Elementary catastrophes by order of increasing complexity
The fold
The first catastrophe is the “fold”. Imagine a sheet you fold. There’s an “end”, a “finish”. We associate the verb “to finish”, or “to begin”, with the fold, it finishes or begins. There’s only one parameter, we’re on one side or the other of the fold, therefore only one result, one output variable. If I try to take an image: again, that’s what I like in Thom’s approach, his will to return to the pre-Socratics who brought their mathematical analyses back to images we can naturally grasp. So as an image we observe communication within a team. This team grows, grows, grows: that’s the parameter, we regularly add 1 member to the team. Suddenly we reach a point, the catastrophe, the singularity, and communication changes completely: it’s the fold. We’ve passed to the other side. In simple cases of edge, end, the organization operates a fold, but a clear fold. A singularity occurs which triggers a result (the fold).
The cusp
The cusp is the fold of fabric in your shower curtain. But this fold is a curve. We imagine a ball passing from one side or the other of a small hill. It all depends on the parameters propelling the ball: it will pass quickly or climb to come back down without crossing the Rubicon. It’s with the cusp catastrophe that Zeeman applies the theory to the dog: between fear and aggressivity: what parameters and according to what forces the dog will pass from fear (flight) to aggressivity (attack). We enter the mathematical aspect of the theory, and I’m unable to master it. But I can question the forces and attractions that make me evolve on the cusp and switch from one side or the other. For example: the cusp has two input parameters, we could still say the size of a team, and let’s say its co-location. That is we have more or fewer people in a team, and they are more or less co-located. With these different parameters and their intensity, we’ll describe a more or less steep cusp (one output variable) that will describe the functioning of communication within the team. Will it gently crumble, will it suddenly break, at what moment should we generate a new team.

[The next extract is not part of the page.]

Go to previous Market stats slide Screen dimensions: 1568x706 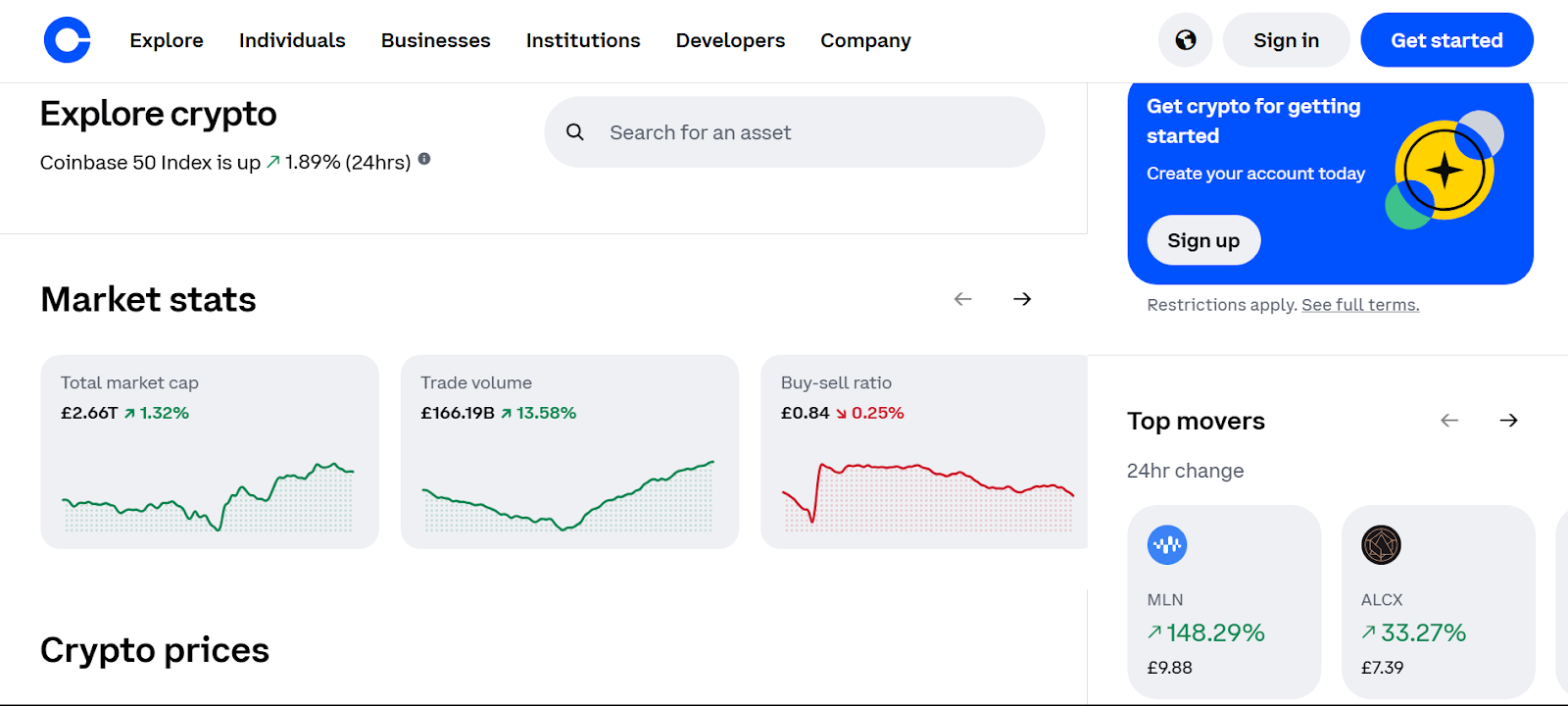pyautogui.click(x=963, y=299)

The keywords are capture, break: we cross the summit of the cusp, passing to the other side: we generate, we become, we unite. I’m talking about team and communication, you can consider the expansion of subsidiaries across a continent, the different departments of a solution, the life of a company product, etc.
The swallowtail
Think of a swallow’s tail: at the intersection, there’s a sort of superposition, which we can perceive as a tear or on the contrary a seam. There are three input parameters and one output variable (I write this for those who understand something). We thus evoke problems of superposition, overlap, tension, tear within the company. Two product lines that overlap, should we merge them, sew them? At what moment does this product, this line, tear into two (same for teams, again). I won’t dig further and I’ll let you find the parameters that will govern this form change, with the swallowtail there must be three.
The butterfly
I’ll now limit myself to associated verbs, forms become complicated and I haven’t yet integrated the associated model enough… What’s interesting in the butterfly (four parameters! and still one output variable) is the idea of a hidden surface, covered, a pocket, which flakes, exfoliates, that is sheds in lamellae. So it empties or fills. Another metaphor, but also therefore a theory allowing to apprehend the organization’s movements.

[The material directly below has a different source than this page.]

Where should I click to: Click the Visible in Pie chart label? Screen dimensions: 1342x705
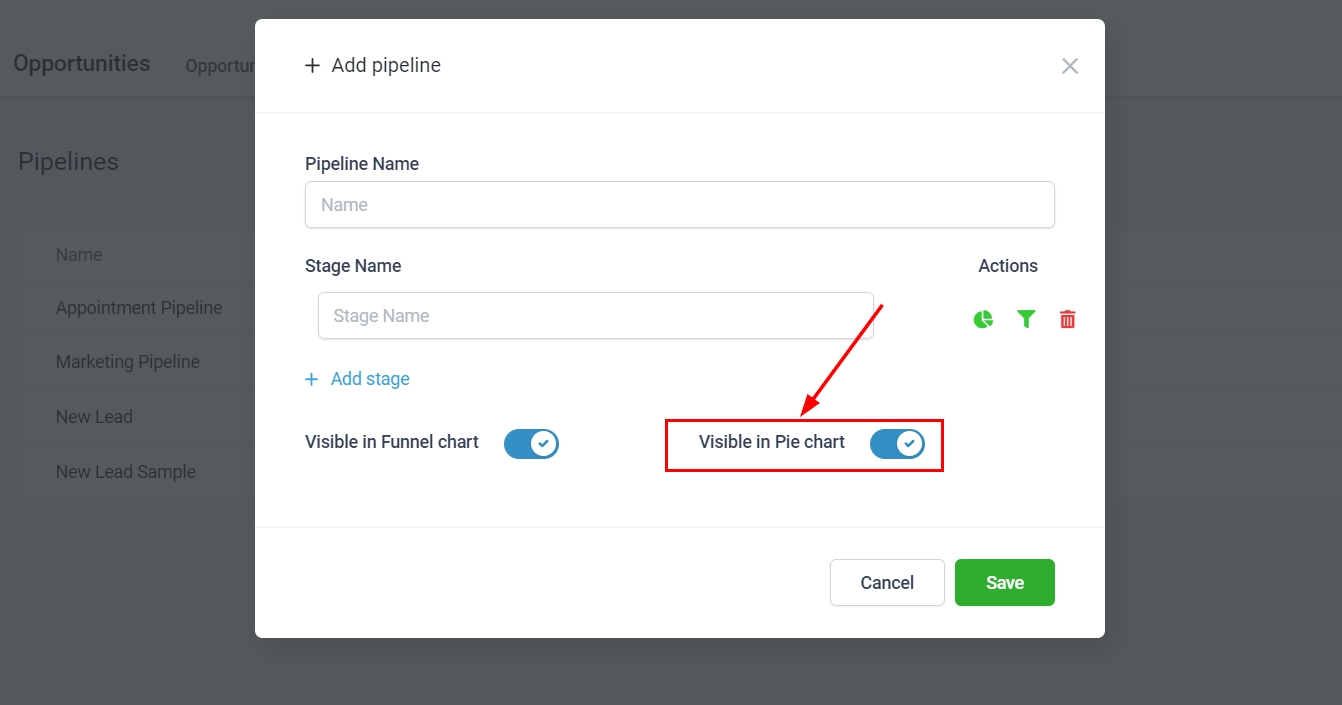point(771,442)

The last three elementary catastrophes are a bit more complex, because they propose two output variables.
The wave, the hair, the mushroom
Same, for now I have the impression it becomes vain for me to understand the mathematical aspects and calculation of these different forms. I’m only interested in verbs that can give me a way to apprehend this theory and project it onto my world.
- The wave (hyperbolic umbilic): Read break, collapse, cover for the wave. Think of subsidiary acquisition, sector coverage, but also there the sudden collapse of a wave having reached its crest, catch the notion of vault.

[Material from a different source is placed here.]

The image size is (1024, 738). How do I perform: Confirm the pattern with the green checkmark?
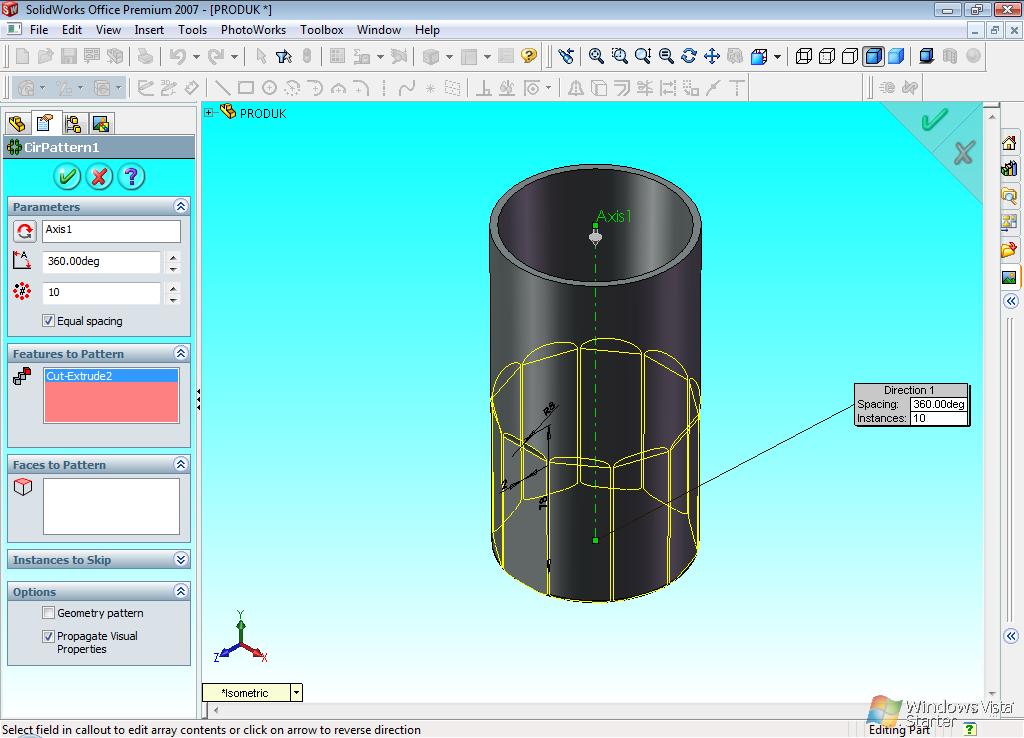pos(67,176)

- The hair (elliptic umbilic): Prick, penetrate, plug.
- The mushroom (parabolic umbilic): Break, eject, launch, pierce, cut, bind, open, close.
What to do with all this
Think of your organization as a whole, governed by events that trigger forms and dynamics. If you’re more mathematician than me you can use formulas, but I think tensions suffice to understand we’re approaching, perhaps, a singularity, and therefore a form change.
Keep in mind that the most adapted forms to your organization are probably the most economical in energy. For that, let the natural form emerge. Used thus, the word natural implies the simplest, the most opportune, the one requiring the least energy, and proposing the best context optimization.
In this sense chance that prefigures a termite mound underlines the interest of leaving time for emergence. Nothing against pattern repetition, which will be good to propagate your energy at lower cost (communication, know-how, etc.), but know how to place the cursor at the right place: it’s the least fixed, finished pieces of your organization that will be simplest to evolve.
Think of crystal twins to think of transverse currents in the organization (surprisingly these twins closely resemble the guilds proposed by an organization like Spotify).